Stored items

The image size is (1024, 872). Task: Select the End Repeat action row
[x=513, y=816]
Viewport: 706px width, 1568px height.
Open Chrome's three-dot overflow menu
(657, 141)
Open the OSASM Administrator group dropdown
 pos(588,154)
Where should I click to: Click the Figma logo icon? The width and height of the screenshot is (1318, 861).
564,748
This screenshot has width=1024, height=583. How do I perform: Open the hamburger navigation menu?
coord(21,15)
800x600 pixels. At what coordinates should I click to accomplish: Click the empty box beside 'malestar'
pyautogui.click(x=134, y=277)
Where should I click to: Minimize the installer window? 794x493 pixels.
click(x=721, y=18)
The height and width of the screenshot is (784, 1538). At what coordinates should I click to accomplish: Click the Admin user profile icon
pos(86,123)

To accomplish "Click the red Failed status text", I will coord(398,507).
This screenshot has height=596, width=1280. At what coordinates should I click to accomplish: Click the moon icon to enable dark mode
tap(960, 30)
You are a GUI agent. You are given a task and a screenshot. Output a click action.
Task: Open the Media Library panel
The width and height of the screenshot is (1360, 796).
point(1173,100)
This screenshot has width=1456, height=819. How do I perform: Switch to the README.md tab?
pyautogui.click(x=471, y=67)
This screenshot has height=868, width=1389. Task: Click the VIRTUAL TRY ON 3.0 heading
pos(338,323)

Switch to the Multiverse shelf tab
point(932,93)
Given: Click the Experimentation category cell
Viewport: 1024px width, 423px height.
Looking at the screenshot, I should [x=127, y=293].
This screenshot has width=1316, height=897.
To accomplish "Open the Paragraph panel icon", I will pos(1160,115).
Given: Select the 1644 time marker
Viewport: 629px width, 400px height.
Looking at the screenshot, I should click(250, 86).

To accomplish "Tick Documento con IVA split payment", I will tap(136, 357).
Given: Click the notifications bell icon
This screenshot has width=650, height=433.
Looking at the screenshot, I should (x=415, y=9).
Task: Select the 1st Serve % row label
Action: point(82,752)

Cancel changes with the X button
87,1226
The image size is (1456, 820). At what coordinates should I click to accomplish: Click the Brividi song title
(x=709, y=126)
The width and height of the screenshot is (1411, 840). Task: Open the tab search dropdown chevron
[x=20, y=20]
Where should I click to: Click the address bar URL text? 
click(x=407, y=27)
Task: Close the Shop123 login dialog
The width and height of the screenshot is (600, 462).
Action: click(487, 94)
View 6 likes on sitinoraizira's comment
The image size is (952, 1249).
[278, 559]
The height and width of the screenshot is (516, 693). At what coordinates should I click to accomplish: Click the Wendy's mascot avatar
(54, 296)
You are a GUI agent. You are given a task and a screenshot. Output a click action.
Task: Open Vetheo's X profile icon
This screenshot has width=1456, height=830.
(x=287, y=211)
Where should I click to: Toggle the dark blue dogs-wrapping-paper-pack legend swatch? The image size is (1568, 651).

- **Task directions**: The entries above are to be copied word for word.

- **Task result**:
The image size is (1024, 872). Task: Select the End Repeat action row
[x=513, y=816]
Viewport: 706px width, 1568px height.
Open Chrome's three-dot overflow menu
(657, 141)
Open the OSASM Administrator group dropdown
 pos(588,154)
Where should I click to: Click the Figma logo icon? The width and height of the screenshot is (1318, 861).
564,748
This screenshot has width=1024, height=583. How do I perform: Open the hamburger navigation menu?
coord(21,15)
800x600 pixels. At what coordinates should I click to accomplish: Click the empty box beside 'malestar'
pyautogui.click(x=134, y=277)
Where should I click to: Minimize the installer window? 794x493 pixels.
click(x=721, y=18)
The height and width of the screenshot is (784, 1538). At what coordinates should I click to accomplish: Click the Admin user profile icon
pos(86,123)

To accomplish "Click the red Failed status text", I will coord(398,507).
This screenshot has height=596, width=1280. At what coordinates should I click to accomplish: Click the moon icon to enable dark mode
tap(960, 30)
You are a GUI agent. You are given a task and a screenshot. Output a click action.
Task: Open the Media Library panel
The width and height of the screenshot is (1360, 796).
point(1173,100)
This screenshot has width=1456, height=819. How do I perform: Switch to the README.md tab?
pyautogui.click(x=471, y=67)
This screenshot has height=868, width=1389. Task: Click the VIRTUAL TRY ON 3.0 heading
pos(338,323)

Switch to the Multiverse shelf tab
point(932,93)
Given: Click the Experimentation category cell
Viewport: 1024px width, 423px height.
Looking at the screenshot, I should [x=127, y=293].
This screenshot has width=1316, height=897.
To accomplish "Open the Paragraph panel icon", I will pos(1160,115).
Given: Select the 1644 time marker
Viewport: 629px width, 400px height.
Looking at the screenshot, I should click(250, 86).

To accomplish "Tick Documento con IVA split payment", I will tap(136, 357).
Given: Click the notifications bell icon
This screenshot has width=650, height=433.
Looking at the screenshot, I should (x=415, y=9).
Task: Select the 1st Serve % row label
Action: point(82,752)

Cancel changes with the X button
87,1226
The image size is (1456, 820). At what coordinates should I click to accomplish: Click the Brividi song title
(x=709, y=126)
The width and height of the screenshot is (1411, 840). Task: Open the tab search dropdown chevron
[x=20, y=20]
Where should I click to: Click the address bar URL text? 
click(x=407, y=27)
Task: Close the Shop123 login dialog
The width and height of the screenshot is (600, 462).
Action: click(487, 94)
View 6 likes on sitinoraizira's comment
The image size is (952, 1249).
[278, 559]
The height and width of the screenshot is (516, 693). At what coordinates should I click to accomplish: Click the Wendy's mascot avatar
(54, 296)
You are a GUI agent. You are given a task and a screenshot. Output a click action.
Task: Open Vetheo's X profile icon
This screenshot has width=1456, height=830.
(x=287, y=211)
Where should I click to: Toggle the dark blue dogs-wrapping-paper-pack legend swatch? The image size is (1568, 651).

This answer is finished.